“I’ll deal with that. She knows there’s something no’ quite right with me.”

“But what if she . . .” Drustan trailed off, but Dageus knew he’d been about to voice the fear that he’d been forced to face when he’d sent Gwen back.

“What if she runs screaming from me? Cries ‘pagan sorcerer’ and hates me?” Dageus said with a chilly smile. “ ’Tis my worry, no’ yours.”

“Dageus—”

“Drustan, I need her. I need her.”

Drustan stared at the scarce-concealed despair in his brother’s eyes, and had a sudden flash of insight: Dageus was walking a razor’s edge, and he knew it. He knew he had no right to take Chloe, verily, he knew he had no right to have brought her this far. But were Dageus to give up on those things he wanted—to accept that, because he was dark, he had no promise of a future, no true rights to anything—he would have nothing left to live for. There would be nothing to keep him fighting another day.
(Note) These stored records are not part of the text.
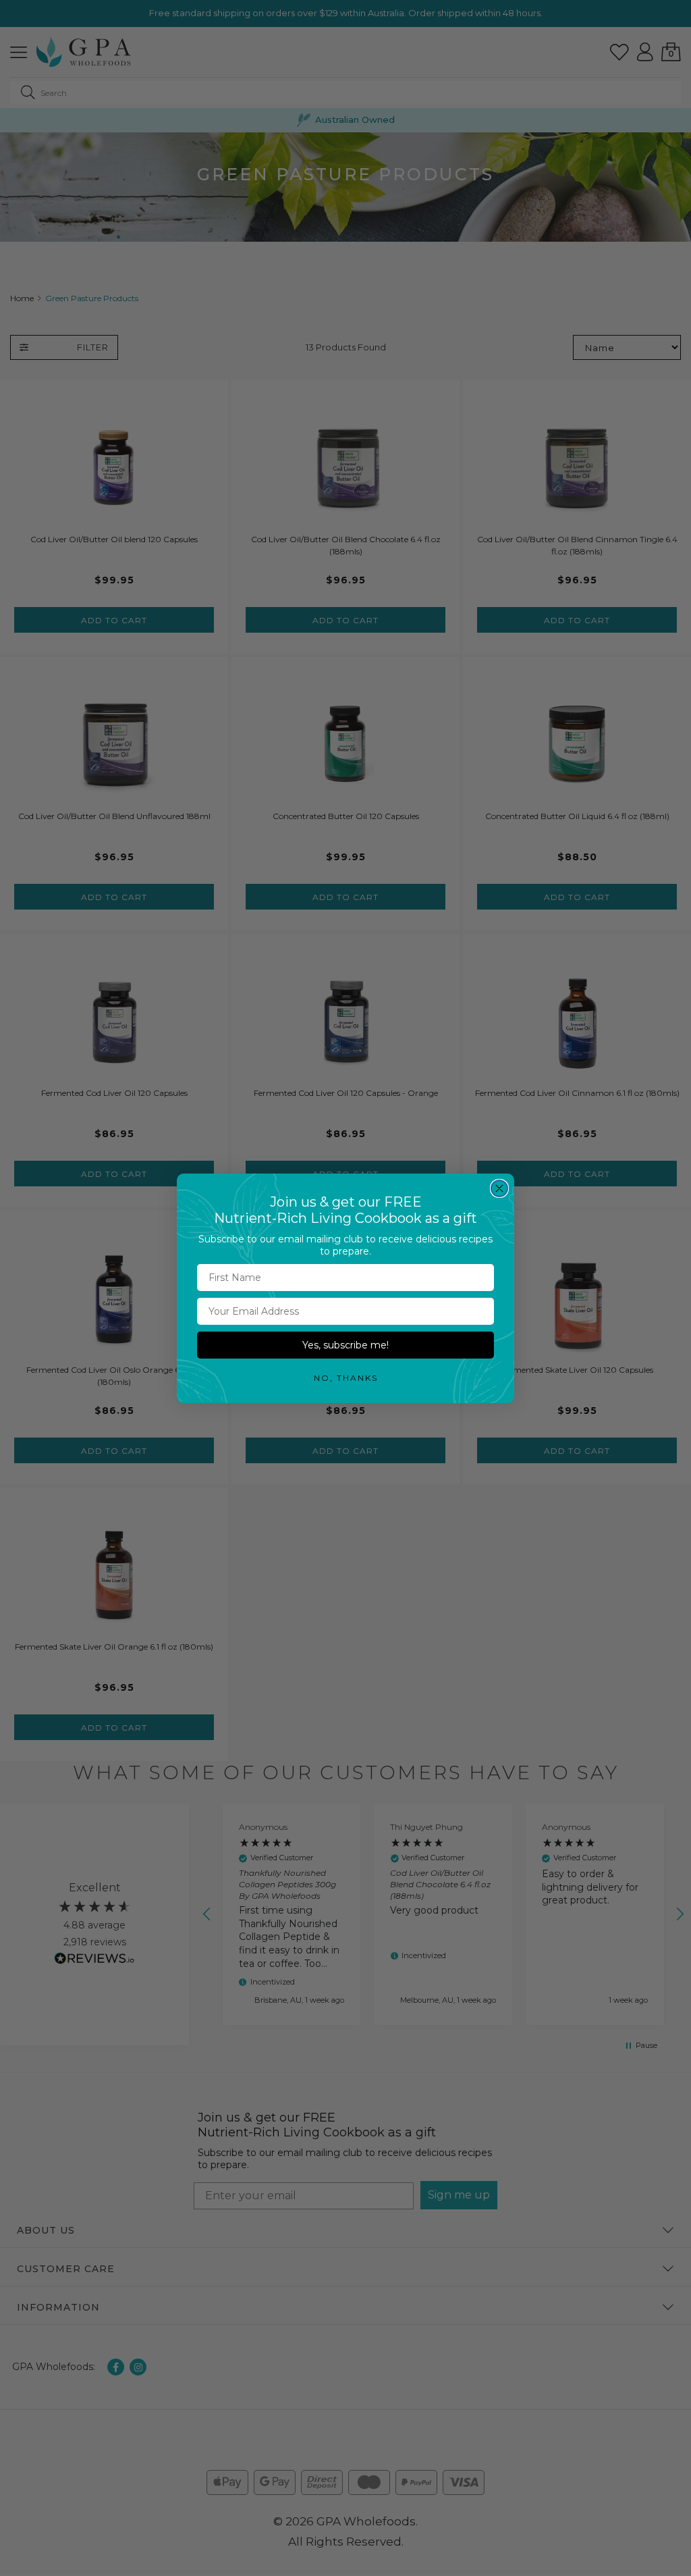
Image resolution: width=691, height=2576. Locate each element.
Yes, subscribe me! (345, 1345)
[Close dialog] (499, 1188)
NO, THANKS (346, 1378)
And which would win then? Honor? Or the seduction of absolute power?

Christ, Drustan thought, a chill seeping through his veins, the day his brother stopped wanting, the day he stopped believing there was hope, he would have to face the fact that his only choices were to become utterly evil … or …

Drustan couldn’t make himself finish that thought. And in Dageus’s tortured gaze, he could see that his twin had figured this all out long ago, and was fighting the only way he could. If Dageus’s desire for Chloe was the thing standing most firmly betwixt he and the gates of hell itself, Drustan would chain the wee lass to his brother himself.

A bitter smile curved Dageus’s lips, as if he sensed Drustan’s thoughts. “Besides,” Dageus said with light mockery, “at least I know I can return her. Gwen had no such assurance, yet you took her. If aught goes awry with me, I promise to send Chloe back, one way or another.”

It would mean he was dying, for that was the only way he’d let her go. Even then, she might have to be pried from his fingers as the life fled his body.

“All right.” Drustan nodded slowly. “When will you return?”

“Look for us three days hence. ’Tis as close as I care to pass myself.”

They regarded each other in silence, much unsaid between them. Then there was no further opportunity, for Chloe and Gwen joined them in the circle.

“What are you doing?” Chloe asked curiously, peering at them. “Why are you writing on those stones, Dageus?”

Dageus looked at her a long moment, drinking her in greedily. Och, she was beautiful, so unselfconscious, standing there in her slim blue trews, sweater, and hiking boots, her hair a riot of curls tucked into a loose knot that was already falling out. Huge eyes, wide and full of innocent joy. She wore Scotland well. With a flush in her cheeks and a sparkle in her eyes.

Eyes that, in a short time, might regard him with fear and loathing, as the lasses in his century would have, had he ever revealed the extent of his Druid power.

And if such comes to pass? his honor prodded.

I’ll do aught I can to seduce her back out of it, he thought, shrugging, using every underhanded trick I’ve got. He’d give up when he was dead.

If anyone could accept it, she could. Modern women were different from the lasses of his time. While sixteenth-century lasses were quick to see “magycks” in the inexplicable, twenty-first-century women sought scientific explanations, were better able to abide the thought of natural laws and physics beyond their understanding. He suspected ’twas because so much progress had been made into scientific inquiry in the past century, explaining previously inexplicable things and exposing a whole new realm of mystery.

Chloe was a strong, curious, resilient lass. Though not a physicist like Gwen, she was clever and had knowledge of both the Old World and the new. An added boon was her insatiable curiosity, which had already led her into places most would not have ventured. She had all the right ingredients to be able to accept what she was soon going to experience.

And he would be there to help her understand. If he knew Chloe half as well as he thought he did, once she recovered from shock, she would be positively giddy with excitement.

Averting his gaze from Chloe’s inquisitive look, he glanced at Gwen. “Be well, lass,” he said. He hugged her, then Drustan, and stepped away.

“What’s going on?” Chloe asked. “Why are you saying good-bye to Gwen and Drustan? Aren’t we staying here to work on his books?” When Dageus didn’t answer, she looked at Gwen, but Gwen and Drustan had turned and were walking out of the circle.